沖縄の孤独死の実態 3年で431人、平均59歳、8割男性 飲酒が原因多く


この記事を書いた人 大森 茂夫

 誰にもみとられずに自宅で亡くなる「孤独死」が2016年1月から18年11月までの約3年間で、沖縄県内で少なくとも431人おり、男性が約8割を占めることが26日までに、琉球大学大学院医学研究科法医学講座のまとめで分かった。毎年100人以上が孤独死していることになる。

 死者の平均年齢は59歳。人数では60代が最も多く144人、20代も2人いた。肝硬変など飲酒が原因で亡くなるケースが目立った。司法解剖を行う同講座が取り扱う遺体は県内で亡くなる人のごく一部にとどまるため、実際の孤独死者数はさらに多いとみられる。県内全域の孤独死の実態が明らかになるのは初めて。

 琉大法医学講座のまとめでは、16年は158人(男性127人、女性31人)、17年は142人(男性108人、女性34人)、18年は11月末時点で131人(男性100人、女性31人)となっている。年代別では60代が144人(男性121人、女性23人)で最も多く、次いで70代の109人(男性82人、女性27人)、50代の79人(男性66人、女性13人)と中高年が大半を占めた。30代も10人(男性8人、女性2人)いた。

 県内の死亡者数は毎年1万人前後で推移する。県警は16~18年、毎年約1700~1800体の遺体を変死体として取り扱い、事件に巻き込まれていないかを確認した。そのうち法医学講座は県警などからの依頼を受け毎年400~500体を解剖するなどして死因や身元を特定する。

 孤独死のうち死亡推定日から1週間以内に発見された遺体は246体、1週間以上は164体、1カ月以上は21体あった。最長は死後1~2年経過しミイラ化した状態で発見された遺体だった。この死者は生前に心筋梗塞を患っており、家族はいたが本人が接触を避けていたという。
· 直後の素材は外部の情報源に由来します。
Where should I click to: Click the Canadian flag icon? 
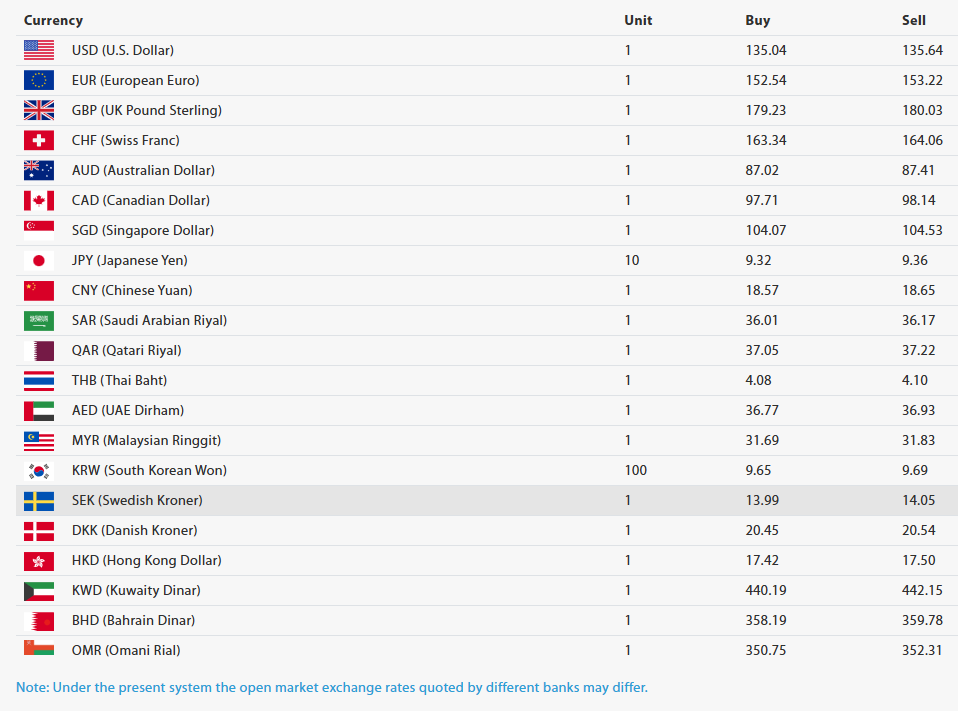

 孤独死の死因で最も多いのは病死だが、階段からの転落死など事故死も含まれる。高温多湿の沖縄では遺体は数日で腐敗し、異臭やハエの発生で孤独死が発覚することが多いという。死後1カ月ほどで骨だけになってしまい、死因が特定できない場合がある。

 琉大法医学講座の二宮賢司教授は「さまざまな理由で社会との接点が薄くなった人が孤独死する場合が多い。孤独死を避けるには定期的に生存を確認する仕組みを作った方がいい」と話した。

 (梅田正覚)

▽おことわり

 「孤独死」の明確な定義はありません。今回、取材と記事執筆に当たっては「自宅で1人で暮らし、死亡状態で見つかった人。ただし自殺を省く。また事件性が薄い場合に限る」との定義を設け、琉大法医学講座に協力を依頼して統計値を得ました。